Comedian Jim Carrey, whose latest movie is an abject bomb and whose career seems to be in the drain, cut an anti-2nd Amendment video making fun of gun owners last week and backed it with a bunch of link-trolling on Twitter dropping F-bombs on his political opponents and accusing them of insensitivity.
How much of that was merely a stunt to get attention is a decent question. But it’s difficult to say Carrey can claim success in attention-trolling after what Greg Gutfeld did to Carrey on The Five just now…
He’s got a movie coming out called Burt Wonderstone, where he plays the villain, not the hero, and the commercials look pretty bad. It looks like Blades of Glory with magic, minus laughs.
So I guess he needs to prepare an excuse for the film’s likely failure.
The parody song seems sort of funny… if you’re in the mind to insult half the country. His act used to be mostly impressions, and he deploys decent impressions of Charlton Heston and Sam Elliot here. The main lyric, that it takes a “cold dead hand” to pull the trigger, is… well, clever-ish for internet baiting.
But that’s all it is, isn’t it? Baiting? The disconnect here is that Jim Carrey imagines himself as heroically changing the public debate and speaking great truths to power… when in fact he’s poisoning the well. He’s not shifting the public debate; he’s freezing it further.
By choosing a strategy of thoughtless, insulting personalization of the issue, he blows up any path but the one himself chose. That is, does he expect a non-personalized, thoughtful response to his personalized, thoughtless baiting?

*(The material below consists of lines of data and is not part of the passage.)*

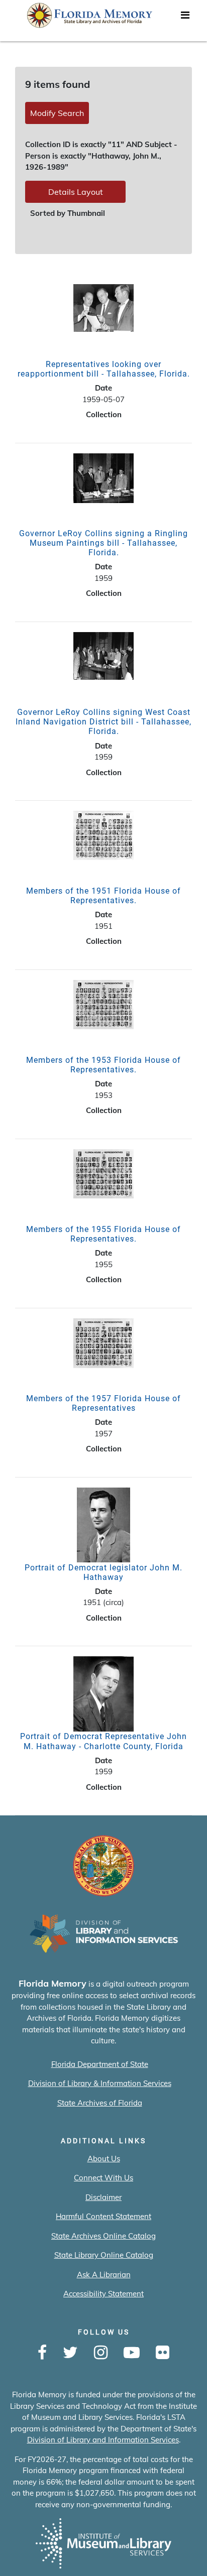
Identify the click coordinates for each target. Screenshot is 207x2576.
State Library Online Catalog (103, 2255)
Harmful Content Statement (103, 2216)
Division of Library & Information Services (99, 2083)
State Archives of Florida (99, 2103)
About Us (103, 2158)
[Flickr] (162, 2353)
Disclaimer (103, 2197)
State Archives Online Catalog (103, 2236)
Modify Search (57, 113)
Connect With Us (103, 2177)
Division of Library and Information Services (103, 2439)
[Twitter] (70, 2353)
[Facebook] (42, 2353)
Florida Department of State (99, 2064)
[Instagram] (101, 2353)
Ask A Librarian (104, 2274)
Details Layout (75, 192)
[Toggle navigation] (185, 18)
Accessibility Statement (103, 2293)
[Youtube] (132, 2353)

He simultaneously seems very self-congratulatory about his baiting on Twitter, promoting his Dr. Demento song as if it’s going to change the world.
One of the great conceits of liberal psychology is that the liberal espousing the philosophy is rational and not “angry.” (“Anger” is one of the few Biblical sins they acknowledge as a genuine sin.) But Carrey is plainly angry, and plainly hateful, and furthermore plainly irrational — because a reasonable man would realize that persuasion isn’t punctuated by a middle finger (as his parody song concludes).
This song isn’t championing an issue; it’s championing Jim Carrey, and flattering his ego. Were he as rational and intelligent as his self-flattery has it, he’d have realized that.